→ **Records supplied**:

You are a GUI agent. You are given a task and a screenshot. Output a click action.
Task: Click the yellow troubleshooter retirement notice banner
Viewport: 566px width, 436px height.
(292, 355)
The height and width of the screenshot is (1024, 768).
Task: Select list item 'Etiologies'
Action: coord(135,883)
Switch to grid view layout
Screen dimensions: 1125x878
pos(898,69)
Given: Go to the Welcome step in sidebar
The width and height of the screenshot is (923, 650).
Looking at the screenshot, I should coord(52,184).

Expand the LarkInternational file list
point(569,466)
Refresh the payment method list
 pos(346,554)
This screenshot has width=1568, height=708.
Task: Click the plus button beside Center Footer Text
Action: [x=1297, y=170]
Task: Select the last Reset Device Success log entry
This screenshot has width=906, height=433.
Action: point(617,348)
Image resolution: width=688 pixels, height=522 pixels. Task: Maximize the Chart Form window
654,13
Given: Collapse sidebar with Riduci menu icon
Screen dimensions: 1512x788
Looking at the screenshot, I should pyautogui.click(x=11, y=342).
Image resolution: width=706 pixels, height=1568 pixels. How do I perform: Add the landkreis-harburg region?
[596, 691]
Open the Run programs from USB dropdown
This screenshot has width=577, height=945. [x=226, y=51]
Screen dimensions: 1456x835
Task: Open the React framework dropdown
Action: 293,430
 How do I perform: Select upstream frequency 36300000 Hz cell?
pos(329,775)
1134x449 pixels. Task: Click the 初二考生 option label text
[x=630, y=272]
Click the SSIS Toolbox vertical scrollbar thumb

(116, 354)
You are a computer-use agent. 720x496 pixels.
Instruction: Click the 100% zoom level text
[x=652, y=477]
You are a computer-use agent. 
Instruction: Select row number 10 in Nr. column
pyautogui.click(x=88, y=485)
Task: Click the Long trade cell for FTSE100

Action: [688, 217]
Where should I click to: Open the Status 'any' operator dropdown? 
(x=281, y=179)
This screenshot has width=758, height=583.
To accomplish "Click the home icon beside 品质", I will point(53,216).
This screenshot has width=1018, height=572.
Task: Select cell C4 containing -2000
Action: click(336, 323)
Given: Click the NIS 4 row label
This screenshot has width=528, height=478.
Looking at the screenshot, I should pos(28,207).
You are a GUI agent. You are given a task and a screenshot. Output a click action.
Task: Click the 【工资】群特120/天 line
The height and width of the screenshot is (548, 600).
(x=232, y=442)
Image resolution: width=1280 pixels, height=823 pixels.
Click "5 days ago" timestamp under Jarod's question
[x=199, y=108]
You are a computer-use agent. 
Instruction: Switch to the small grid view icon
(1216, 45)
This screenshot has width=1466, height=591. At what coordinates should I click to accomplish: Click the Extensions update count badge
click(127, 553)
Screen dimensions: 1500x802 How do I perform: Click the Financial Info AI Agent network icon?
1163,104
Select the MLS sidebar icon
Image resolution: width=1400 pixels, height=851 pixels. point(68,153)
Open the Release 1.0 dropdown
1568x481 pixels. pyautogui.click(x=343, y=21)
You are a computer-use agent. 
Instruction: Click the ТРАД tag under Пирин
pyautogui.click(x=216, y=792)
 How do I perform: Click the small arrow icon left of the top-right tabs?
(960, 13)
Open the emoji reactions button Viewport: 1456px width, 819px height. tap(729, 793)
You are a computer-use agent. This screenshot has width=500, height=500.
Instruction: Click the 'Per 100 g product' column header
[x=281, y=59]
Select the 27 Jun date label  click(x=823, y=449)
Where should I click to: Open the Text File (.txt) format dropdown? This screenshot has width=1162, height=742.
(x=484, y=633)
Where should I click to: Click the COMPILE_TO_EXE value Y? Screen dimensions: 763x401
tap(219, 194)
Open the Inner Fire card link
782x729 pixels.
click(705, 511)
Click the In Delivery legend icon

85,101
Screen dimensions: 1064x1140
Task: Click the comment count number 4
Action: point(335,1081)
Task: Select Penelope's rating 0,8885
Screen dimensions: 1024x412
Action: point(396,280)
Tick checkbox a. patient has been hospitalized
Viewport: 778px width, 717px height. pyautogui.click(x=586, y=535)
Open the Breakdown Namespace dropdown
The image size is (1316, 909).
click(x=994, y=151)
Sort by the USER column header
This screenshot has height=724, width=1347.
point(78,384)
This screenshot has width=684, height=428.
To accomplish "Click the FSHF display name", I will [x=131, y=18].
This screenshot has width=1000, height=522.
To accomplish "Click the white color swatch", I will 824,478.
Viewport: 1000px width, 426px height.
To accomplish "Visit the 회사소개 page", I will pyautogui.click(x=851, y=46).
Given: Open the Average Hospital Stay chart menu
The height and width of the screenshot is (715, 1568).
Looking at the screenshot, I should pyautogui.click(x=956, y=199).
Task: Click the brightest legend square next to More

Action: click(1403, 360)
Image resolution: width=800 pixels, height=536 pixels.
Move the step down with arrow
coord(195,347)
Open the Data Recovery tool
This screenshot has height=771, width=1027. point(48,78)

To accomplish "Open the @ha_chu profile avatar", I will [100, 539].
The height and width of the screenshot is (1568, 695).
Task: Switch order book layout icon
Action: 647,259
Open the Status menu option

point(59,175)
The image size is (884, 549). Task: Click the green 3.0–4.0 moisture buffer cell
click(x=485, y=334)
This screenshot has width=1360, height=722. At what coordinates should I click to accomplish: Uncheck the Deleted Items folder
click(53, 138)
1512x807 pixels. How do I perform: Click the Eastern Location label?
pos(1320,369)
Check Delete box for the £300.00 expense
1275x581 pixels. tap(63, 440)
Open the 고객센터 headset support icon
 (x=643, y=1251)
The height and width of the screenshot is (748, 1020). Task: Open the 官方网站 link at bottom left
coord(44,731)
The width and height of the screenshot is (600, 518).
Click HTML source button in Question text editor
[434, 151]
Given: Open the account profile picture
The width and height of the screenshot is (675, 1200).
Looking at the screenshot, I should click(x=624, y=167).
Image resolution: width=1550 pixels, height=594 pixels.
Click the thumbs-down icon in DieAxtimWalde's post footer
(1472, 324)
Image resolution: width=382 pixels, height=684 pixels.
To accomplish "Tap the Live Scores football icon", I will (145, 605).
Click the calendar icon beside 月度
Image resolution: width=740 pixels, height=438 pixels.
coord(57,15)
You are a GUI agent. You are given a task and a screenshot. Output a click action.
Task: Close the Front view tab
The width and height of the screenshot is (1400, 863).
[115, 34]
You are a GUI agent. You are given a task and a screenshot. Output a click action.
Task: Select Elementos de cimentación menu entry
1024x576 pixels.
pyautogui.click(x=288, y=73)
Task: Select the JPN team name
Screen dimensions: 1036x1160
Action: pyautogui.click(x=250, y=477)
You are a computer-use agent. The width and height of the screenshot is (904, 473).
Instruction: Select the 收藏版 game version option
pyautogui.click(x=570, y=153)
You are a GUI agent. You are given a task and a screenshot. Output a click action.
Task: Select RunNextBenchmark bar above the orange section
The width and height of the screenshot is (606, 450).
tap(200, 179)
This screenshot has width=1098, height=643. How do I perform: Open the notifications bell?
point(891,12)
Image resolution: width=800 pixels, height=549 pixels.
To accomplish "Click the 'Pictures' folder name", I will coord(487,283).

→ **What you are asked to do**:
Every line above should be transcribed exactly.

→ **Answer section**:
You are a GUI agent. You are given a task and a screenshot. Output a click action.
Task: Click the yellow troubleshooter retirement notice banner
Viewport: 566px width, 436px height.
(292, 355)
The height and width of the screenshot is (1024, 768).
Task: Select list item 'Etiologies'
Action: coord(135,883)
Switch to grid view layout
Screen dimensions: 1125x878
pos(898,69)
Given: Go to the Welcome step in sidebar
The width and height of the screenshot is (923, 650).
Looking at the screenshot, I should coord(52,184).

Expand the LarkInternational file list
point(569,466)
Refresh the payment method list
 pos(346,554)
This screenshot has width=1568, height=708.
Task: Click the plus button beside Center Footer Text
Action: [x=1297, y=170]
Task: Select the last Reset Device Success log entry
This screenshot has width=906, height=433.
Action: point(617,348)
Image resolution: width=688 pixels, height=522 pixels. Task: Maximize the Chart Form window
654,13
Given: Collapse sidebar with Riduci menu icon
Screen dimensions: 1512x788
Looking at the screenshot, I should pyautogui.click(x=11, y=342).
Image resolution: width=706 pixels, height=1568 pixels. How do I perform: Add the landkreis-harburg region?
[596, 691]
Open the Run programs from USB dropdown
This screenshot has width=577, height=945. [x=226, y=51]
Screen dimensions: 1456x835
Task: Open the React framework dropdown
Action: 293,430
 How do I perform: Select upstream frequency 36300000 Hz cell?
pos(329,775)
1134x449 pixels. Task: Click the 初二考生 option label text
[x=630, y=272]
Click the SSIS Toolbox vertical scrollbar thumb

(116, 354)
You are a computer-use agent. 720x496 pixels.
Instruction: Click the 100% zoom level text
[x=652, y=477]
You are a computer-use agent. 
Instruction: Select row number 10 in Nr. column
pyautogui.click(x=88, y=485)
Task: Click the Long trade cell for FTSE100

Action: [688, 217]
Where should I click to: Open the Status 'any' operator dropdown? 
(x=281, y=179)
This screenshot has width=758, height=583.
To accomplish "Click the home icon beside 品质", I will point(53,216).
This screenshot has width=1018, height=572.
Task: Select cell C4 containing -2000
Action: click(336, 323)
Given: Click the NIS 4 row label
This screenshot has width=528, height=478.
Looking at the screenshot, I should pos(28,207).
You are a GUI agent. You are given a task and a screenshot. Output a click action.
Task: Click the 【工资】群特120/天 line
The height and width of the screenshot is (548, 600).
(x=232, y=442)
Image resolution: width=1280 pixels, height=823 pixels.
Click "5 days ago" timestamp under Jarod's question
[x=199, y=108]
You are a computer-use agent. 
Instruction: Switch to the small grid view icon
(1216, 45)
This screenshot has width=1466, height=591. At what coordinates should I click to accomplish: Click the Extensions update count badge
click(127, 553)
Screen dimensions: 1500x802 How do I perform: Click the Financial Info AI Agent network icon?
1163,104
Select the MLS sidebar icon
Image resolution: width=1400 pixels, height=851 pixels. point(68,153)
Open the Release 1.0 dropdown
1568x481 pixels. pyautogui.click(x=343, y=21)
You are a computer-use agent. 
Instruction: Click the ТРАД tag under Пирин
pyautogui.click(x=216, y=792)
 How do I perform: Click the small arrow icon left of the top-right tabs?
(960, 13)
Open the emoji reactions button Viewport: 1456px width, 819px height. tap(729, 793)
You are a computer-use agent. This screenshot has width=500, height=500.
Instruction: Click the 'Per 100 g product' column header
[x=281, y=59]
Select the 27 Jun date label  click(x=823, y=449)
Where should I click to: Open the Text File (.txt) format dropdown? This screenshot has width=1162, height=742.
(x=484, y=633)
Where should I click to: Click the COMPILE_TO_EXE value Y? Screen dimensions: 763x401
tap(219, 194)
Open the Inner Fire card link
782x729 pixels.
click(705, 511)
Click the In Delivery legend icon

85,101
Screen dimensions: 1064x1140
Task: Click the comment count number 4
Action: point(335,1081)
Task: Select Penelope's rating 0,8885
Screen dimensions: 1024x412
Action: point(396,280)
Tick checkbox a. patient has been hospitalized
Viewport: 778px width, 717px height. pyautogui.click(x=586, y=535)
Open the Breakdown Namespace dropdown
The image size is (1316, 909).
click(x=994, y=151)
Sort by the USER column header
This screenshot has height=724, width=1347.
point(78,384)
This screenshot has width=684, height=428.
To accomplish "Click the FSHF display name", I will [x=131, y=18].
This screenshot has width=1000, height=522.
To accomplish "Click the white color swatch", I will 824,478.
Viewport: 1000px width, 426px height.
To accomplish "Visit the 회사소개 page", I will pyautogui.click(x=851, y=46).
Given: Open the Average Hospital Stay chart menu
The height and width of the screenshot is (715, 1568).
Looking at the screenshot, I should pyautogui.click(x=956, y=199).
Task: Click the brightest legend square next to More

Action: click(1403, 360)
Image resolution: width=800 pixels, height=536 pixels.
Move the step down with arrow
coord(195,347)
Open the Data Recovery tool
This screenshot has height=771, width=1027. point(48,78)

To accomplish "Open the @ha_chu profile avatar", I will [100, 539].
The height and width of the screenshot is (1568, 695).
Task: Switch order book layout icon
Action: 647,259
Open the Status menu option

point(59,175)
The image size is (884, 549). Task: Click the green 3.0–4.0 moisture buffer cell
click(x=485, y=334)
This screenshot has width=1360, height=722. At what coordinates should I click to accomplish: Uncheck the Deleted Items folder
click(53, 138)
1512x807 pixels. How do I perform: Click the Eastern Location label?
pos(1320,369)
Check Delete box for the £300.00 expense
1275x581 pixels. tap(63, 440)
Open the 고객센터 headset support icon
 (x=643, y=1251)
The height and width of the screenshot is (748, 1020). Task: Open the 官方网站 link at bottom left
coord(44,731)
The width and height of the screenshot is (600, 518).
Click HTML source button in Question text editor
[434, 151]
Given: Open the account profile picture
The width and height of the screenshot is (675, 1200).
Looking at the screenshot, I should click(x=624, y=167).
Image resolution: width=1550 pixels, height=594 pixels.
Click the thumbs-down icon in DieAxtimWalde's post footer
(1472, 324)
Image resolution: width=382 pixels, height=684 pixels.
To accomplish "Tap the Live Scores football icon", I will (145, 605).
Click the calendar icon beside 月度
Image resolution: width=740 pixels, height=438 pixels.
coord(57,15)
You are a GUI agent. You are given a task and a screenshot. Output a click action.
Task: Close the Front view tab
The width and height of the screenshot is (1400, 863).
[115, 34]
You are a GUI agent. You are given a task and a screenshot. Output a click action.
Task: Select Elementos de cimentación menu entry
1024x576 pixels.
pyautogui.click(x=288, y=73)
Task: Select the JPN team name
Screen dimensions: 1036x1160
Action: pyautogui.click(x=250, y=477)
You are a computer-use agent. The width and height of the screenshot is (904, 473).
Instruction: Select the 收藏版 game version option
pyautogui.click(x=570, y=153)
You are a GUI agent. You are given a task and a screenshot. Output a click action.
Task: Select RunNextBenchmark bar above the orange section
The width and height of the screenshot is (606, 450).
tap(200, 179)
This screenshot has width=1098, height=643. How do I perform: Open the notifications bell?
point(891,12)
Image resolution: width=800 pixels, height=549 pixels.
To accomplish "Click the 'Pictures' folder name", I will coord(487,283).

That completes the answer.